I invented a new kind of sigh, a cross between a snarl and a moan.

"Tell me, what's the mystery? There is a mystery about you, you know. Not a bit of good tryin' to deceive me.... You might as well own up. I can keep a secret as well as the next one."

A tapping of my foot. A slamming of a wardrobe door, which was able to squeak furiously without loss of dignity.

"What were you before my lady took you on?... Look here, if you don't answer, I shall begin to think the secret's got to do with those." And he pointed to the dressing table, where the jewels still lay. He even put out his hand and took up the bursting sun. (How I sympathized with it for bursting!) "Worth somethin'—what?"

"You can think whatever you like," I flashed at him, "if only you'll go out of this room."

"Pity your chauffeur isn't at hand for you to run to," Bertie half sneered, half laughed, for he was keeping his hateful, teasing good nature. "And by the way, talkin' of him, since you're such a little prude, I'll just warn you in a friendly way to look out for that chap. You don't know his history—what? I'm sure the governor doesn't."

"Sir Samuel knows he can drive, and that he's a gentleman," said I, with meaning emphasis.

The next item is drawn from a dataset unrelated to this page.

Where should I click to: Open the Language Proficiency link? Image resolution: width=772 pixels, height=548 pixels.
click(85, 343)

"Well, I've warned you," replied Bertie, injured. "You may see which one of us is really your friend, before you're out of this galley. But if you want to be a good and happy little girl, you'd best be nice to me. I shall find out all about you, you know."

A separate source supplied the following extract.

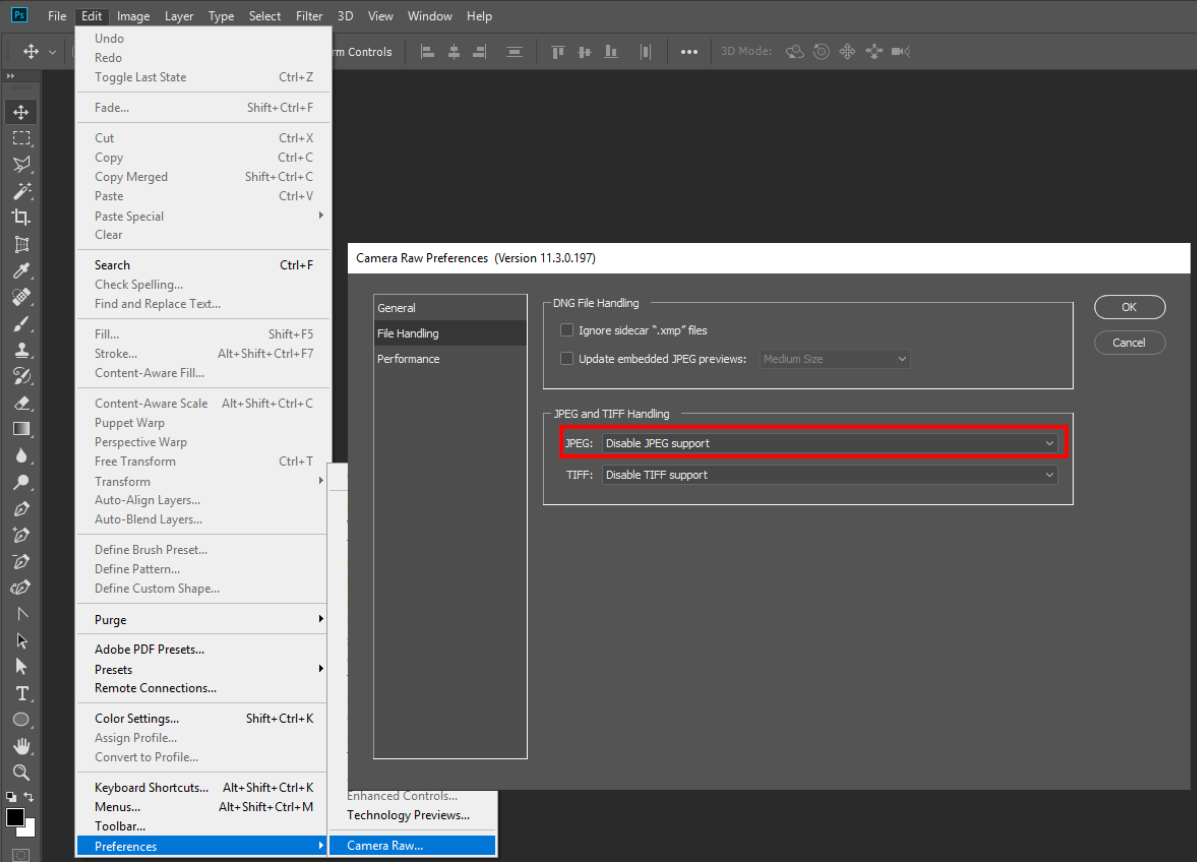
Task: Open the Filter menu
Action: click(x=309, y=15)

That was his exit speech; and the only way in which I could adequately express my opinion of it was to bang the door on his back.

* * * * *

The ball was in a huge vault of a room which had once been a granary. The stone floor had been worn smooth by many feet and several centuries, and the blank gray walls were brightened with drapery of flags, yards of coloured cotton, paper flowers and evergreens, arranged with an effect which none save Latin hands could have given. Dinner above and below stairs was early, and before ten the guests began to assemble in the ballroom. All the servant-world had dined in ball costume, excepting Jack and myself, and it was only at the last minute that the cricket hopped upstairs and wriggled into its neatly reduced lobster shell.

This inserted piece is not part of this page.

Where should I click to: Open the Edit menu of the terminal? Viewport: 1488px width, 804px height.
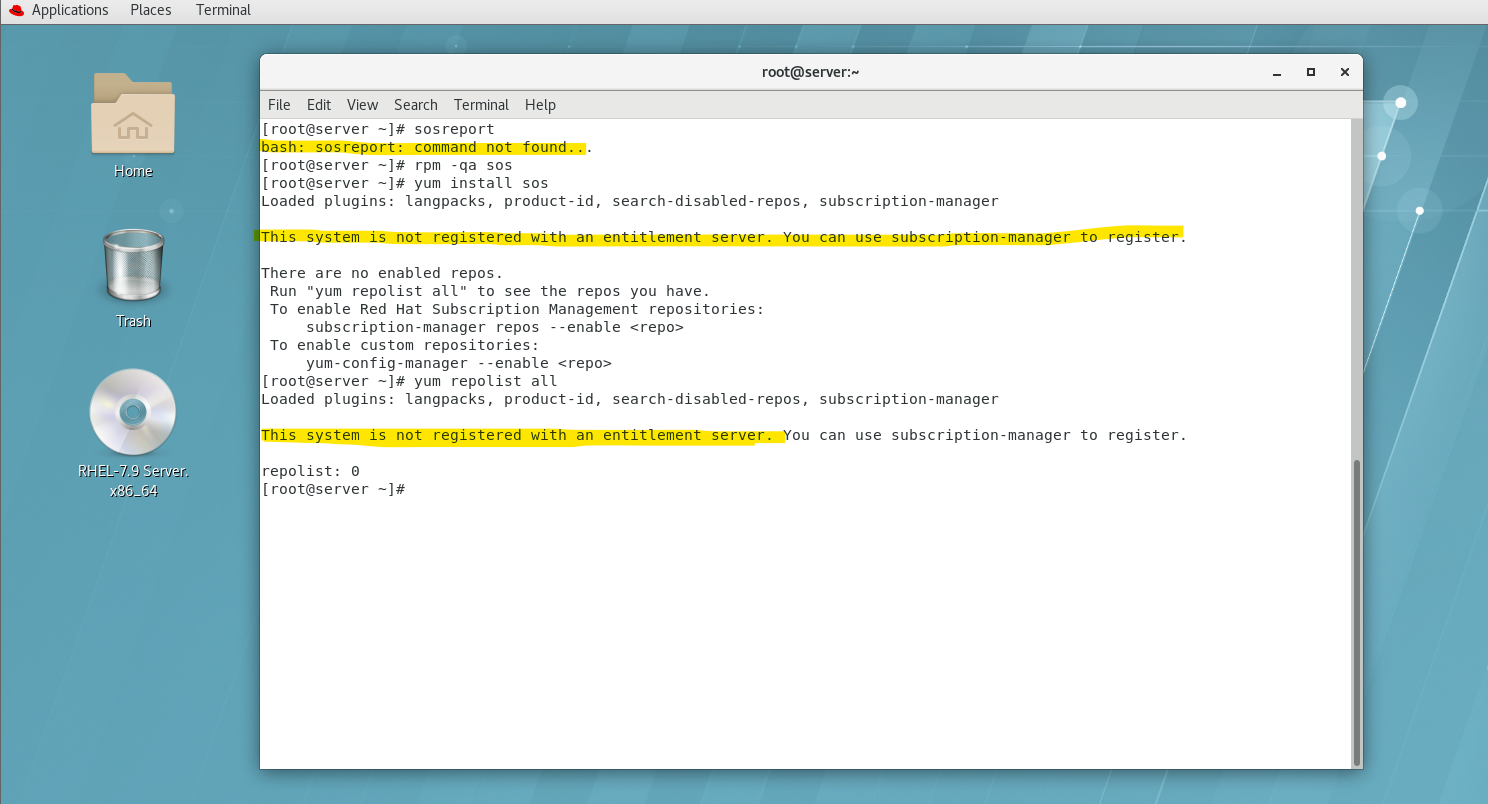click(x=318, y=104)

I had visions of my brother lurking gloomily yet observantly in obscure corners, ready at any moment for a sortie in my defence; but when I sneaked, sidled, and slid into the ballroom, making myself as small as possible that I might pass unobserved in spite of my sensational redness, I had a surprise. Near the door stood the chauffeur in evening dress, out-princing and out-duking every prince and duke among the Marquise de Roquemartine's guests. And I, who hadn't even known that he possessed evening clothes, could not have opened my eyes wider if my knight had appeared in full armour.